La Nazione, 12 luglio 2026
Matteo Bartolini: “Siamo tra i pochi in Toscana a non avere questa figura”. La stessa richiesta, al Comune, era arrivata dal deputato Benzoni (Azione). La nostra provincia non ha il Garante dei detenuti. Matteo Bartolini di Avs presenta una mozione in consiglio provinciale affinchè venga colmata questa lacuna. Una richiesta che segue di poche settimane l’appello del deputato Fabrizio Benzoni di Azione dopo la sua visita istituzionale al carcere di Massa. Una battaglia che Azione ha portato in Comune. “A Massa - ha detto Benzoni - manca la figura, importante, del Garante dei detenuti, che faccia da collegamento tra il carcere e le amministrazioni locali. Come Azione abbiamo presentato una richiesta in tal senso e speriamo che possa arrivare”. Ora arriva la mozione in Provincia di Bartolini.
“Alla fine di giugno - afferma il consigliere di Avs - il Consiglio Regionale toscano ha approvato, a maggioranza, la relazione del Garante regionale dei detenuti, Giuseppe Fanfani. È stata un’occasione per prendere conoscenza dei numeri del sovraffollamento della popolazione carceraria fenomeno presente in Toscana, come nel resto d’Italia: al 31 marzo 2026 il tasso di sovraffollamento medio era del 134% un dato in linea con quello del paese e che favorisce fenomeni gravi come i suicidi e gli atti di autolesionismo”.
Nel carcere di Massa, come è noto, le presenze a fine 2025 - anno a cui si riferiscono i dati consolidati della relazione - sono state 298 a fronte di una capienza effettiva di 175 e un tasso di sovraffollamento effettivo del 170,3%. Come in molte altre carceri italiane gli episodi tragici continuano a ripetersi confermando un’emergenza diritti umani in queste strutture: nel 2025 a Massa c’è stato un suicidio, un uomo di soli 26 anni, 12 episodi di tentato suicidio, 57 episodi di autolesionismo.
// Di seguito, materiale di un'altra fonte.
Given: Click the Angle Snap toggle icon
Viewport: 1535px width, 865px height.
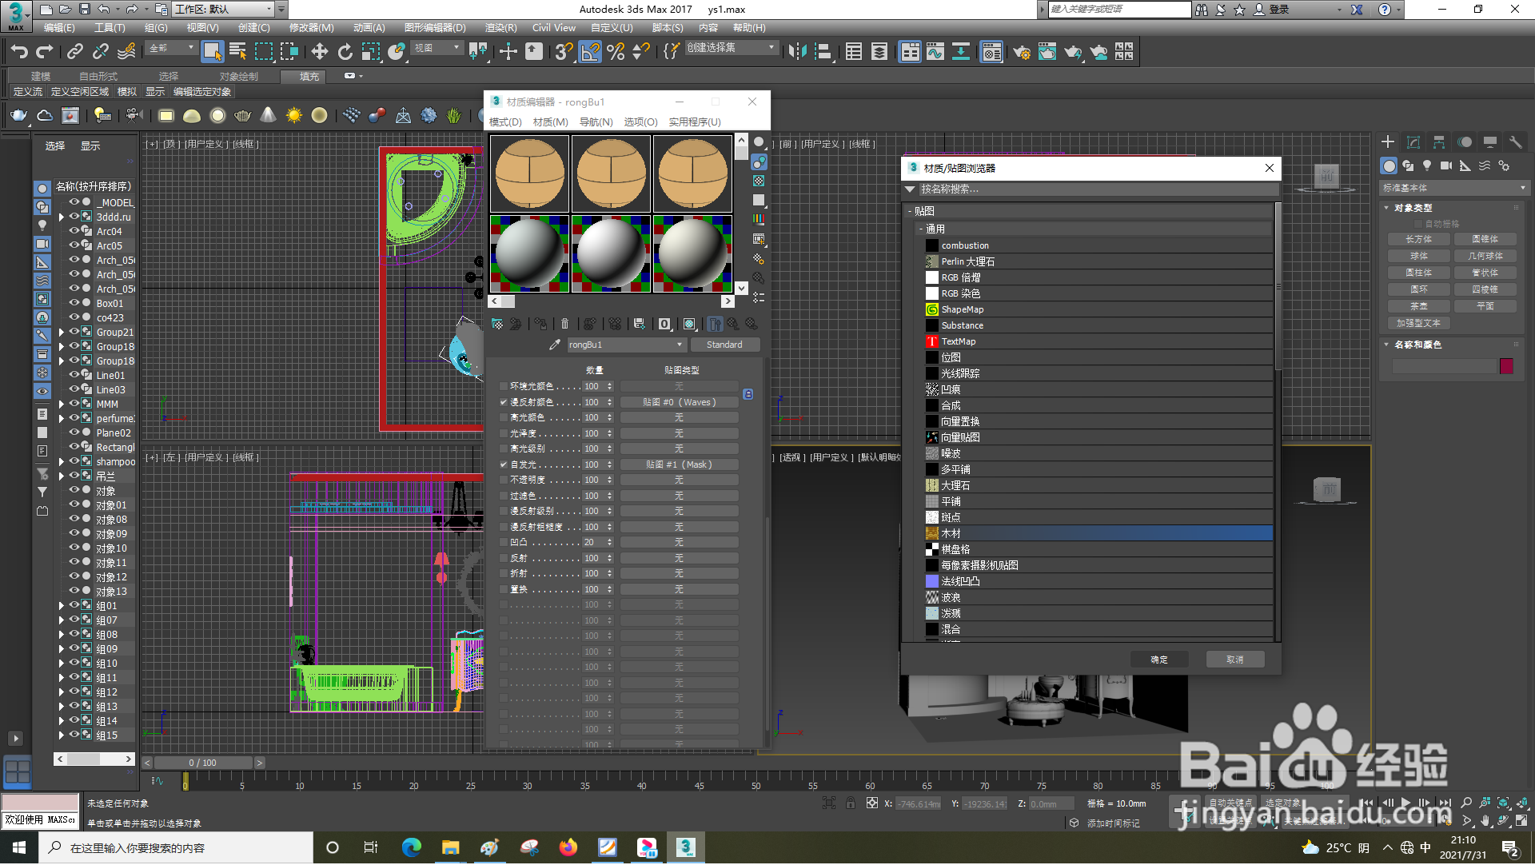Looking at the screenshot, I should coord(590,52).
La sofferenza dei detenuti è dimostrata anche da ben 36 episodi di sciopero della fame.
“In un quadro di questo tipo la presenza di strutture in grado di fare da riferimento ai detenuti sul territorio, come appunto i Garanti, sarebbe molto importante ma nel nostro territorio questa figura non esiste da anni - dice Bartolini -. In Toscana sono ormai pochissimi i Comuni che non hanno ancora adempiuto alla costituzione di questa figura: Grosseto, Massa Marittima, Pontremoli, Empoli e Massa. Dove non esistono garanti territoriali l’ufficio del Garante regionale può raccogliere le istanze dei detenuti sul rispetto dei loro diritti, come in effetti dimostrano le istanze presentate dai detenuti del carcere di Massa. Tuttavia la mancanza di una figura di garanzia rende più lontana la possibilità di esercitare i propri diritti da parte dei detenuti. Si pensi ad esempio al diritto alla residenza, a cui sono poi collegati molti altri diritti del nostro ordinamento: per i detenuti stranieri presenti al carcere di Massa il Comune non concede la residenza, posizione in Toscana attuata solo da Massa e da Volterra”.
“Sappiamo bene che la questione delle carceri è una questione nazionale - dichiara il consigliere provinciale - e pur tuttavia anche semplicemente ascoltare il grido di dolore che arriva dagli istituti detentivi può essere importante per la vita dei detenuti e delle detenute. Per questo motivo ho presentato una mozione in Consiglio provinciale per chiedere al presidente della Provincia Roberto Valettini di tornare a nominare un Garante provinciale dei detenuti, visto che l’ente ha istituito questa figura e che in passato era già stato nominato. Una scelta ancor più necessaria e urgente in considerazione del fatto che ad oggi né Massa né Pontremoli, dove è presente un Istituto penale minorile, hanno avviato il procedimento per nominare questa figura”.